Côte d’Ivoire : 2 éléphants sans ivoires ni pouvoir

Gbagbo et Ouatarra

TRIBUNE LIBRE DE KAISA ILUNGA

 

L´Équation  à double inconnue demeure. Avant la guerre, c´est comme après les bombes. Deux locataires à la Présidence de la République Ivoirienne. Après l´élection présidentielle, c´est tout comme à la reprise des bombardements, deux prétendants sans défenses d´ivoires ni pouvoir.

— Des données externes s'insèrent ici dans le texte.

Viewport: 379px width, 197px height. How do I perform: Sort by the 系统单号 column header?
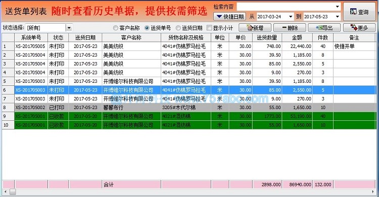click(x=31, y=37)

Mains entachées du sang  des massacres perpétrés par les deux groupes armés, sous l´œil des forces onusiennes et françaises. Situation inchangée, la psychose de violence est montée d´un cran avec la reprise des pilonnages sur « la résidence de Laurent Gbagbo ». Une réponse à l´attaque des fidèles de Gbagbo contre « l´hôtel du golfe ».

En attendant, l´enquête contre Laurent Gbagbo et Alassane Ouattara vient de s´ouvrir  pour : « Crime contre l´humanité ». Aussi longtemps que Laurent Gbagbo  restera enfermé à double tour, aussi longtemps qu´il existera une présidence bicéphale, rien n´ira, tout n´ira plus. Le Fantôme  d´un Laurent Gbagbo hantera non seulement les nuits de Ouattara,  mais aussi, à travers ces hommes armés, menacera la paix de la cote d´Ivoire.

Aussi longtemps que les pilonnages se poursuivront, tout dialogue ainsi que la paix s´éloigneront de ce brasier allumé par toutes les forces en conflit. Quel avenir pour la Cote d´Ivoire ? Quelle crédibilité auront les casques bleus et les forces françaises ?

C´est une Cote d´Ivoire ingouvernable, meurtrie, affaiblie qui va devoir écrire des pages  noires de son histoire, racontant un réveil des démons du tribalisme, doublée d´un carnet nécrologique lourd sur la conscience, non seulement des Ivoiriens mais aussi des deux camps. Force de guerre que d´intervention, elle aura désormais du mal à convaincre.

Même carte de visite pour la force française engagée à visage découvert à grand renfort de bombes qui risquent de pousser  Laurent Gbagbo à opter pour un suicide aux accents de La Marseillaise.

Présence signalée aussi au port d´Abidjan d´une force licorne menant  une garde farouche autour des milliers des containers de Cacao, butin de guerre ou mieux, facture d´une guerre sans vainqueur, une guerre qui perdure et n´a point aménagé un fauteuil confortable pour Ouattara.